If we looked at a variety of C drivers, I doubt the “time provider” layer would exist in any of them. You’d configure the RTC, then use it to get the current time. This is part and parcel to the safety that rust provides in an embedded context. Instead of giving all the code full access to all the resources (enabling us to change behavior in one part of the code that unexpectedly breaks a totally separate part of the code), it’s best practice to split up the resources into the narrowest piece that’s actually required for the targeted functionality.

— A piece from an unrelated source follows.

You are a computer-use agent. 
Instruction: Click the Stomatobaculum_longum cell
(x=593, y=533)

We’ve started turning our attention toward the end-of-phase deliverable of some rough draft API docs.

1 Like

I’ve been continuing to trot down my “separate FreeRTOS from BCMP” path. Although along the way I have been looking at other examples. I have been looking more at zenoh-pico and how they separate their platform code from the core libraries, and how they provide access to the network packets to the users.

In doing so I have begun to recognize the patterns and see how it can be applied to our code. It has also helped me to draw out the potential different layers of the BCMP library and what each layer provides/needs from the other layers. I have begun to write/draw this out in my notebook and am beginning a doc where I write all of the funcitons that are being used by BCMP that could fall into the different layers of what I am calling right now the:
Platform - Core - Public layers.

The plaftorm layer would be any functions that are platform specific, things that we currently use from FreeRTOS.

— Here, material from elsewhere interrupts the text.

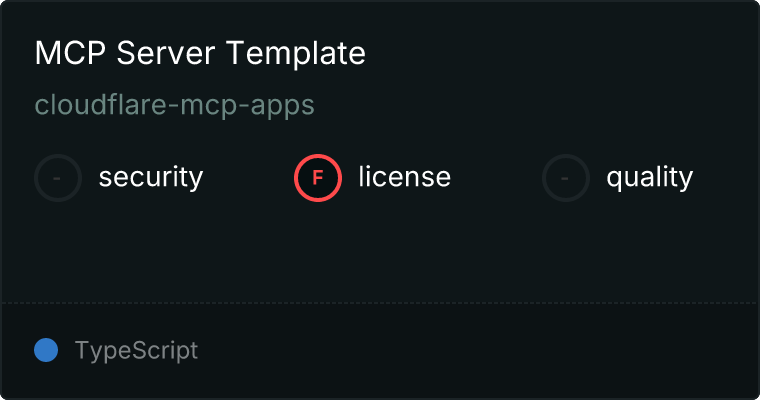Open the MCP Server Template title link
The height and width of the screenshot is (400, 760).
[200, 53]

The core layer is the layer that uses functions from the platform layer to provide the core BCMP functionality - processing of messages, automatic heartbeats, stuff that makes a node able to respond to its neighbor and participate in the bristlemouth network.

The public layer is then how we allow users of the core library to access the data that is coming through BCMP. For example, a function to get the latest neighbor table. Or providing a callback for BCMP to run when it gets a repsonse to the PING message I just requested it send.

I am going to continue writing out the different functions that are used, what layer I think they are a part of, and what dependencies/connections to the other layers they have. One thing I am keeping in mind while doing this is that the current code will need to change a lot - and this may involve removing/changing some of the dependencies.

Another area I dove a bit into this week was how the actual packet gets through LWIP to BCMP. This is a more specifc connection between the core layer and IP layer (I think the IP layer in some cases can be considered part of the platform layer) and this connection will also need to become abstracted and generic such that we could use another IP layer, like Zephyr’s IP stack and say, “Here you go zephyr, call this whenever you get a raw packet that uses the BCMP header!”.